Contrary to almost a half of century of research, Elly Nedivi, associate professor of neurobiology at the Picower Institute for Learning and Memory and colleagues found that a certain type of neuron that plays a crucial part in autism spectrum disorders is able in fact to remodel itself. It can do this in a strip of brain tissue just 4 times thicker than your average paper.
“This work is particularly exciting because it sheds new light on the potential flexibility of cerebral cortex circuitry and architecture in higher-level brain regions that contribute to perception and cognition,” said Nedivi, who is also affiliated with MIT’s departments of brain and cognitive sciences and biology. “Our goal is to extract clues regarding the contribution of structural remodeling to long-term adult brain plasticity — the brain’s ability to change in response to input from the environment — and what allows or limits this plasticity.”

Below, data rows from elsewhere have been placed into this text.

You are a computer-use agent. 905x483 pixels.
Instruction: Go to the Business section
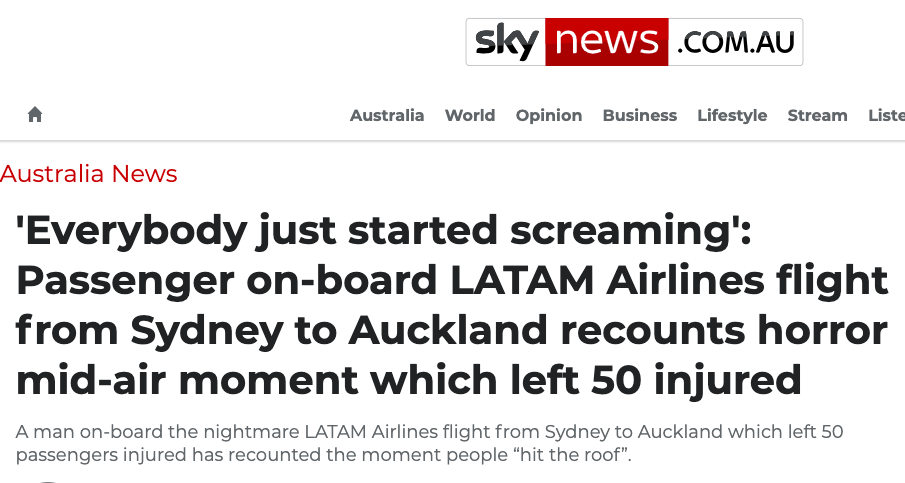[x=640, y=115]
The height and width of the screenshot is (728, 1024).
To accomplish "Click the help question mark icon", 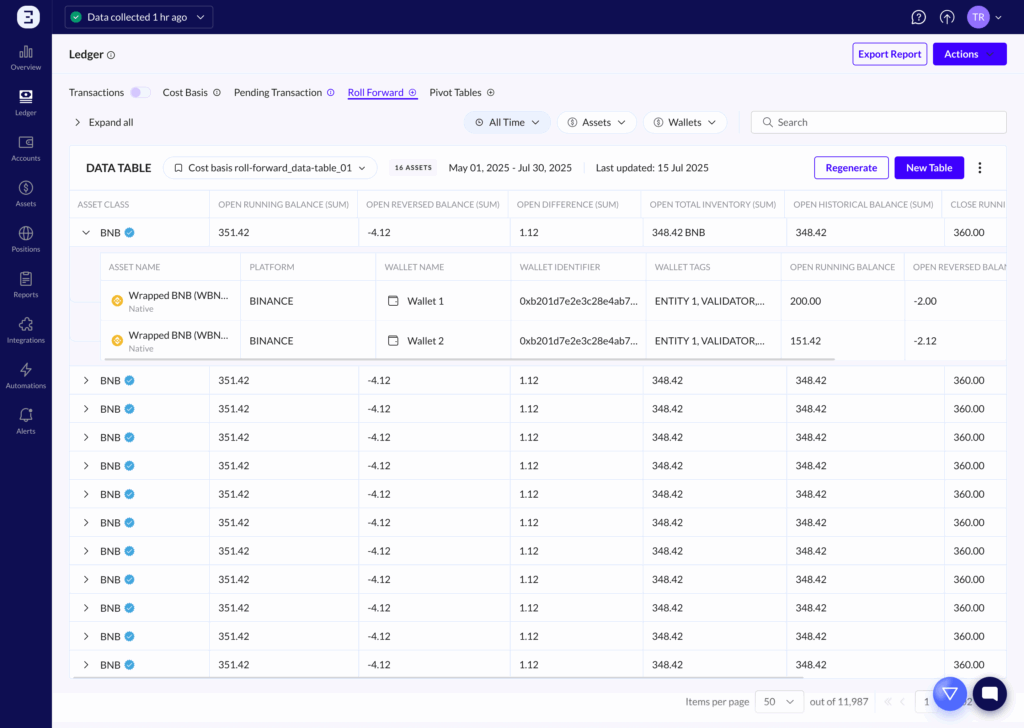I will click(918, 17).
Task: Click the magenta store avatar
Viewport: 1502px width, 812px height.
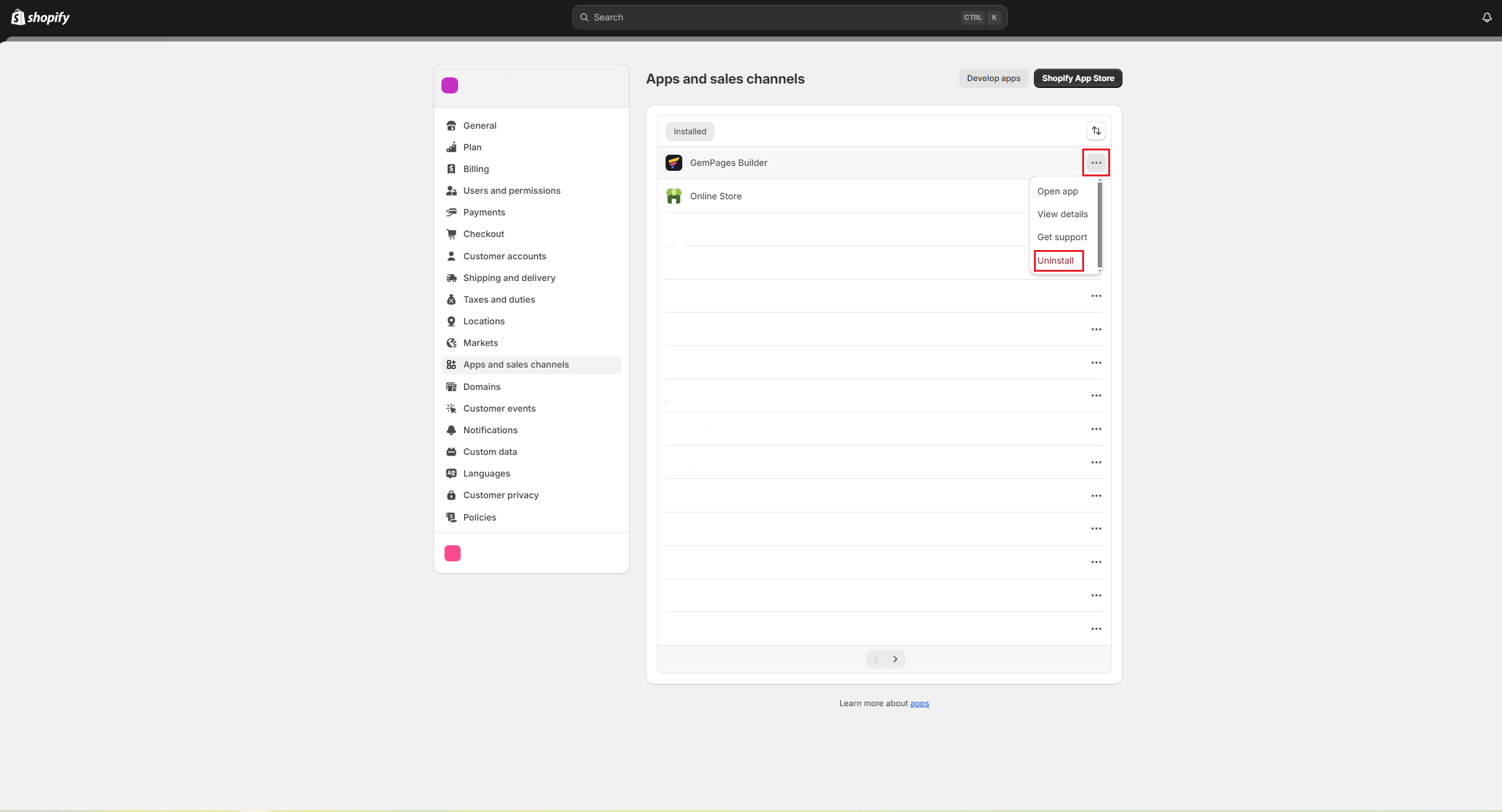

To prove this, she showed that genetics are not determinant for an internenuron’s capacity to remodel, but that it’s rather imposed by the circuitry within the layers of the cortex. So the genetic lineage would come in second place, thus meaning that this type of neurons could actually remodel.
“Our findings suggest that the location of cells within the circuit and not pre-programming by genes determines their ability to remodel in the adult brain,” Nedivi said. “If we can identify what aspect of this location allows growth in an otherwise stable brain, we can perhaps use it to coax growth in cells and regions that are normally unable to repair or adjust to a changing environment. Knowing that neurons are able to grow in the adult brain gives us a chance to enhance the process and explore under what conditions we can make it happen,” she adds. “In particular, we need to pay more attention to the unique interneuron population that retains special growth features into adulthood.”